I have been having difficulty having grace. Grace for my fussy teething daughter who is very cranky most of the time while working on those pesky teeth. Grace for myself. Grace to not feel defeated everyday looking at my condo and seeing how much I need to do just to get organized. (We moved to a new place when Amelia was 5weeks old.) I had our old place organized to the max while I was nesting. Our new place...is well not organized at all and I am finding it hard to find motivation to organize in addition to caring for Amelia and keeping up with laundry, dishes, cooking and working part-time. I feel like I have this dual personality. At work (I am an RN for those who are reading and don't know me) I am very VERY type A. I have myself very organized and I have a routine on how to do things and hopefully get them done. I am fussy about details and policy. I am very anal and a little hyper about it. People at work can't believe I can actually allow myself downtime.
Welcome to the other side of my personality. At home I am what I call a frusterated perfectionist. If I can't do it perfectly or at least to my standard I don't usually do it at all. And with a 5 month old...doing things to my standard (and not just half way) isn't really an option. So I am faced with lowering my standards or not doing anything. I am also plagued with a lack of routine. As I find a routine Amelia and I can fall into...I have to go back to work...grandma, etc...takes care of Amelia and it's all out the window. I feel like somedays I am starting from scratch with her and I and this makes it very difficult to get things done around the house.
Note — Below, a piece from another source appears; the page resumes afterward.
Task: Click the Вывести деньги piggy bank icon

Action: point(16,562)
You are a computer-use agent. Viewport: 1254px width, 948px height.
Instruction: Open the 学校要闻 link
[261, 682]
I am very overwhelmed. Guy helps as much as he can in addition to working and going to school. He has a very overloaded plate also.
I guess "trying" is the best I can do...but I don't like to just "try" to do something...I like to actually "do" something. And it's really REALLY hard with a babe who is crying ALL day LONG!!! Unless we are outside walking in the moby. (I can't do housework in the moby...too hard on my back.)
Breathe...prayer...grace.
Update:
Guy and I talked about the stress I have been having about keeping up the home, Amelia and just myself. I asked him to pray with me about grace, focus, and reprioritization. I felt like this weight was lifted and I could actually breathe.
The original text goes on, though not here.